(Stored data entries)
= Beginning of Section =

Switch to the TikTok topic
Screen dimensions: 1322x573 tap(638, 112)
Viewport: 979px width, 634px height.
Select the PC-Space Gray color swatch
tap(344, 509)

= End of Section =

**WHAT THE TASK ASKS:** The entries above need to be repeated in full, exactly as written.

**RESULT FOR THIS EXERCISE:**
Switch to the TikTok topic
Screen dimensions: 1322x573 tap(638, 112)
Viewport: 979px width, 634px height.
Select the PC-Space Gray color swatch
tap(344, 509)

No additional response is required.